To state the obvious: While no doubt infuriating for rejected white and Asian contenders, mismatching at this level was also terrible for admitted blacks and Hispanics. It is difficult to imagine a less friendly and welcoming introduction to the collegiate experience than being tossed into the mix at some hyper-competitive grist-mill school like Harvard or the University of Chicago, 200 SAT points behind the ability curve, while surrounded by potentially hostile peers skeptical of your right to be there. Almost certainly, as Richard Sander and Stuart Taylor point out in their 2012 book Mismatch, this reality explains much of the relative lack of black and Hispanic success at many top U.S. universities.

While these gaps may be closing somewhat, the black graduation rate is currently seven points lower than the white graduation rate at Yale (96 percent versus 89 percent), ten points lower at Cornell (93 percent–83 percent), 14 points lower at the University of North Carolina (83 percent–69 percent), 15 points lower at UCLA (88 percent–73 percent), 16 points lower at California-Berkeley (86 percent–70 percent), and an astonishing 21 points lower at my own alma mater’s Big 10 rival, the University of Michigan (88 percent–67 percent).

Absent any mismatch effect, a great many bright minority kids currently slogging their way through Michigan or an Ivy institution — and recall that a Harvard applicant with a 622 on each section of a tough test is objectively no fool — would simply have gone on to success as STEM majors at Southern Illinois or Kentucky State.
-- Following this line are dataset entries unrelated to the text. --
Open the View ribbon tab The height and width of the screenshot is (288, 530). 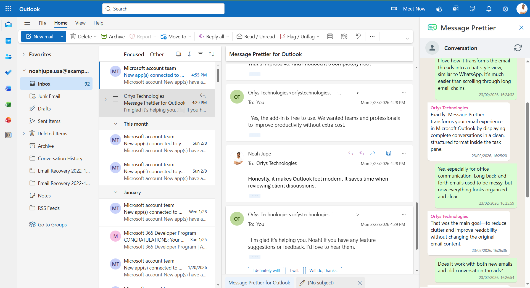click(80, 23)
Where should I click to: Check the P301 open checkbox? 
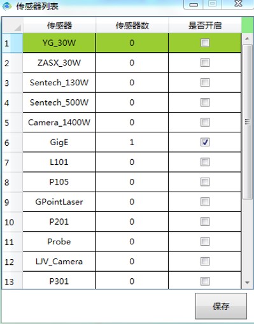click(x=205, y=281)
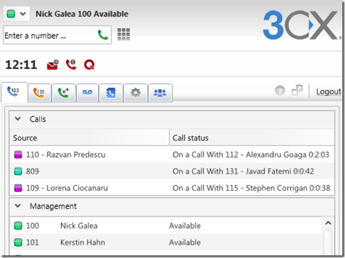Screen dimensions: 345x258
Task: Open the settings gear tab
Action: point(136,92)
Presumably, following the decision in the Fair Admissions affirmative-action case, exactly this will happen.

It is also worth noting a point so unbelievably obvious that it feels a bit bizarre to make it: Terms like “diversity” are not in fact just code words for “(liberal) black people.” Absent affirmative action, the student bodies at major U.S. universities will not be made up entirely of blonde white folks. As was noted above, essentially all large East Asian groups do better on the board tests than whites do.

South Asians like Indian Americans do as well — and Nigerians and Jews very probably do as well, although their data is harder to break out from that for larger ethnic populations. Especially if our country’s elite ivory towers are forced to abandon legacy admissions alongside affirmative action, many will be almost as multi-colored after merit admissions as before. Those who don’t make it in will still be well positioned for success at solid institutions one level down. In any sane sense of these words, it is hard to see this as a bad thing for “integration” or “minority success.”

A great deal about the future of race relations on campus frankly remains to be seen: Are legacies next? Will colleges simply duck the Fair Admissions decision for the next 15 years by using BS alternative metrics for race, such as “racial-adversity scores”? However, for now, it is worth remembering that a legal ruling that prohibits automatically advantaging the son of a Cuban dentist over the daughter of a Filipino shopkeeper does not brutalize the Brown Team or “promote white supremacy.” Across all races and eras, there has never really been a fairer system than “May the best man win.”

Wilfred Reilly is an associate professor of political science at Kentucky State University and the author of the upcoming book Lies My Liberal Teacher Told Me.